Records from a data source
****

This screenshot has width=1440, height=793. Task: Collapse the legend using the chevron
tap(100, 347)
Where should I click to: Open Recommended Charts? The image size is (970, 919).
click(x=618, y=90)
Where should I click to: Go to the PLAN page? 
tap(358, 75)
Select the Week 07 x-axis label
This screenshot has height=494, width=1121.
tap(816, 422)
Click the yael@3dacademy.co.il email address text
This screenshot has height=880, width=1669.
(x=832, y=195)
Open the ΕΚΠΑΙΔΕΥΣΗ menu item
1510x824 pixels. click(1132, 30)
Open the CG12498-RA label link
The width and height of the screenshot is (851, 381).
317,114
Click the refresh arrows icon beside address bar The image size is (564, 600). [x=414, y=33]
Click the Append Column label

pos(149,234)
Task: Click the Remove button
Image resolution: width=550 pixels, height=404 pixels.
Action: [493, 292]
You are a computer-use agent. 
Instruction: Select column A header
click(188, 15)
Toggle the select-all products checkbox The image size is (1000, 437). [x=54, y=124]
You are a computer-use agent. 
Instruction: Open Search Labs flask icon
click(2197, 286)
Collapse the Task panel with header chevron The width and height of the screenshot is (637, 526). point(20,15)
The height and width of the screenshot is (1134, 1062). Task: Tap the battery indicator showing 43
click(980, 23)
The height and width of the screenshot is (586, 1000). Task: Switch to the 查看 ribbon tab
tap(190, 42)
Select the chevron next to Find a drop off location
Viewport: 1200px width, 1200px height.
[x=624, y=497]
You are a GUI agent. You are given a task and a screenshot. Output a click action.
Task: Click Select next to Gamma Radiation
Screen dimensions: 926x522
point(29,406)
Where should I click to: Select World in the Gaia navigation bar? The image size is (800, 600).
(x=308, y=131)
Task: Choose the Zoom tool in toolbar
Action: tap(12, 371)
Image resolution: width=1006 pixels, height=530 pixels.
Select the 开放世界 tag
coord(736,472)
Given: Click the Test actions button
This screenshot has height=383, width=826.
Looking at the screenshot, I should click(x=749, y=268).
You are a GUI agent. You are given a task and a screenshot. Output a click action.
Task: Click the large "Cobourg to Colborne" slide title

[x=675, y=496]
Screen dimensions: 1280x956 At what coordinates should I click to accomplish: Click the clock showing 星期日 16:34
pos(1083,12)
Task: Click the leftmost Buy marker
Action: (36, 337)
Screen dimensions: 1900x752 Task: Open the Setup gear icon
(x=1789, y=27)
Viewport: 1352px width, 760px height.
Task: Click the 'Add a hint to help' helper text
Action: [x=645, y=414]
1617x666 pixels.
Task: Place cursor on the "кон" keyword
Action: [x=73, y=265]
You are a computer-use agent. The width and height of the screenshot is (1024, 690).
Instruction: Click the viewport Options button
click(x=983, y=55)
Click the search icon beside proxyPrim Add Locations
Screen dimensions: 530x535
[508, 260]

****

▸ **Action item**
Your answer should be each line from the entries that includes the string "next".

▸ **Response**
Select the chevron next to Find a drop off location
Task: Click Select next to Gamma Radiation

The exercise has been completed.